O Ministério Público do Distrito Federal e Territórios (MPDFT) ajuizou uma ação civil pública contra a Secretaria de Saúde (SES-DF) para compelir o pagamento de repasses atrasados ao Hospital da Criança de Brasília José Alencar (HCB). A instituição, dedicada ao tratamento pediátrico, acumula um prejuízo de R$ 118.125.724,31 devido à inadimplência e a repasses inferiores ao previsto em contrato, com descontos sem justificativa. A 1ª Promotoria de Justiça de Defesa da Saúde (Prosus) pede tutela de urgência para que o Distrito Federal regularize os valores em até 48 horas após a ordem judicial, incluindo o pagamento integral de parcelas vencidas. A ausência de repasses para outubro, novembro e dezembro de 2025 soma R$ 79.499.301,95, além de um passivo de R$ 38.626.422,36 composto por despesas anteriores, reajustes não pagos e custos com medicamentos.

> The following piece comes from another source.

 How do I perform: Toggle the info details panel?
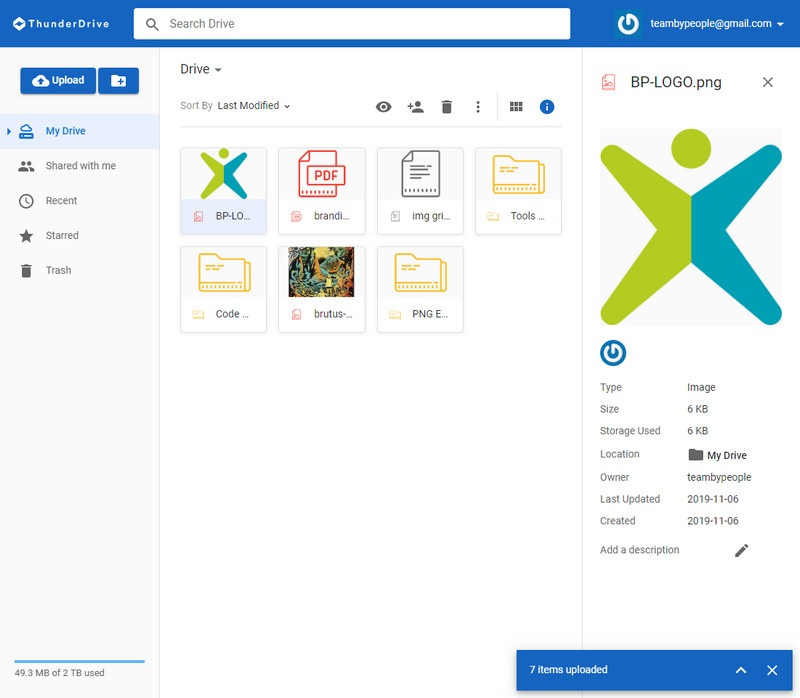(547, 107)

Essa situação já levou o HCB a adotar medidas de contingência, como o fechamento inicial de leitos de UTI pediátrica, bloqueio de internações em enfermaria e suspensão de primeiras consultas especializadas. De acordo com o painel de leitos da SES-DF, o hospital concentra 58 leitos de UTI pediátrica, representando quase 52% da rede pública, que totaliza 112 leitos. Na data de 18 de dezembro, 70 estavam ocupados, 24 bloqueados e 18 vagos na rede, com o HCB registrando 38 ocupados, 5 bloqueados e 15 vagos. O promotor de justiça Vinícius Bertaia alerta que uma redução nos leitos do HCB causaria uma queda brusca na capacidade da rede, agravando riscos de desassistência para crianças e adolescentes em casos graves, especialmente em um cenário de alta ocupação.
O MPDFT também requer que o DF evite descontos ou repasses parciais sem apuração formal, motivação e contraditório, garantindo ao hospital o direito de contestação. Em caráter subsidiário, pede o bloqueio de verbas públicas para assegurar a continuidade dos serviços. A Secretaria de Saúde foi contatada para posicionamento, mas não respondeu até o momento.